→ **Selected excerpt**
BJPS Popper Prize 2021

We are delighted to announce that the winner of the BJPS Popper Prize for 2021 is Eddy Keming Chen.

The citation from the Editors-in-Chief can be found below. The BJPS Popper Prize is awarded to the article judged to be the best published in that year’s volume of the Journal, as determined by the Editors-in-Chief and the BSPS Committee. The prize includes a £500 award to the winner(s). More information about the prize and previous winners can be found here.

→ **Information provided**
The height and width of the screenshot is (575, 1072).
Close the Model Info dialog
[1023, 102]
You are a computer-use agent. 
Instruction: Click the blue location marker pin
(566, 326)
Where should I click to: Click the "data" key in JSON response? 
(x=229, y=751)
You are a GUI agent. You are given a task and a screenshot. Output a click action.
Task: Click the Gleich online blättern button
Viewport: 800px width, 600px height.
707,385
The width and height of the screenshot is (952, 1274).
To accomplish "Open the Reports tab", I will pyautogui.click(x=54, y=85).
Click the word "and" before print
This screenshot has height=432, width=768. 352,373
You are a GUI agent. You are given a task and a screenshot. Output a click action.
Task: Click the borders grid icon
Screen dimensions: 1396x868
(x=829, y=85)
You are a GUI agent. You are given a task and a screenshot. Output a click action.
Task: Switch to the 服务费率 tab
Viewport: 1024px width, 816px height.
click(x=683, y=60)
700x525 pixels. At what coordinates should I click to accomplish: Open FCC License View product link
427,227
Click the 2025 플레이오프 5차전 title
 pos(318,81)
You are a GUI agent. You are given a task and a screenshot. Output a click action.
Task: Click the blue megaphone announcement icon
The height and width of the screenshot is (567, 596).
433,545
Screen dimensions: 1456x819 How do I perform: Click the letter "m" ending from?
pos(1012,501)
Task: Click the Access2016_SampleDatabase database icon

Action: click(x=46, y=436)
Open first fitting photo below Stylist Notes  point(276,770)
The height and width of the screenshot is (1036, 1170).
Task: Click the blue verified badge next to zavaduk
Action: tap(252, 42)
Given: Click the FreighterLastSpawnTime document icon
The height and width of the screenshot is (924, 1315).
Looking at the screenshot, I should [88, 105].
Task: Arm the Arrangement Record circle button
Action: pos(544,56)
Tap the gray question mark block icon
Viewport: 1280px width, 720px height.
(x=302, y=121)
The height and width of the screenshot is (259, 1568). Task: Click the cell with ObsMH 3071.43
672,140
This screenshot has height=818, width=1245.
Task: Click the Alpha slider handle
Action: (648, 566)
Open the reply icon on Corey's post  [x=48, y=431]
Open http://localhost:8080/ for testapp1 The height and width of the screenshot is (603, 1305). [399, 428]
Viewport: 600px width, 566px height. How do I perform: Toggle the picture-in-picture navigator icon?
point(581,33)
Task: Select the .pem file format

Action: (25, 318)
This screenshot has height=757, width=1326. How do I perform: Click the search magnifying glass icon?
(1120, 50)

→ **Work request 1**
Return the part of the Popper Prize announcement starting at "The citation from" and ending at "can be found here.", copied word for word.
→ **Work request 2**
Take the Popper Prize announcement further, picking up after its last sentence.
The rows have nothing to do with the Popper Prize announcement.

→ **Task result 1**
The citation from the Editors-in-Chief can be found below. The BJPS Popper Prize is awarded to the article judged to be the best published in that year’s volume of the Journal, as determined by the Editors-in-Chief and the BSPS Committee. The prize includes a £500 award to the winner(s). More information about the prize and previous winners can be found here.

→ **Task result 2**
The following two articles were also singled out for honourable mention:

  • Lauren N. Ross

    ‘Causal Concepts in Biology: How Pathways Differ from Mechanisms and Why It Matters’, 72, pp. 131–58

Citation

In ‘Quantum Mechanics in a Time-Asymmetric Universe: On the Nature of the Initial Quantum State’, Eddy Keming Chen offers a unified solution to two difficult problems in the foundations of physics: what gives rise to the arrow of time and how to characterize quantum ontology. While it is often assumed that the real quantum state of the universe must be pure, Chen argues that density matrix realism, which permits mixed quantum states represented by density matrices, has significant and unexpected advantages, if we also adopt a new version of the past hypothesis. In particular, he proposes the initial projection hypothesis, according to which the density matrix representing the initial quantum state of the universe is not just compatible with a low-entropy boundary condition, but uniquely specified: it is the normalized projection onto the past-hypothesis subspace. From the perspective of Chen’s framework, the initial quantum state becomes a good candidate for a simple law; there is no need for a probability distribution over initial quantum states; and the foundations of quantum mechanics and foundations of statistical mechanics are found to be intimately connected.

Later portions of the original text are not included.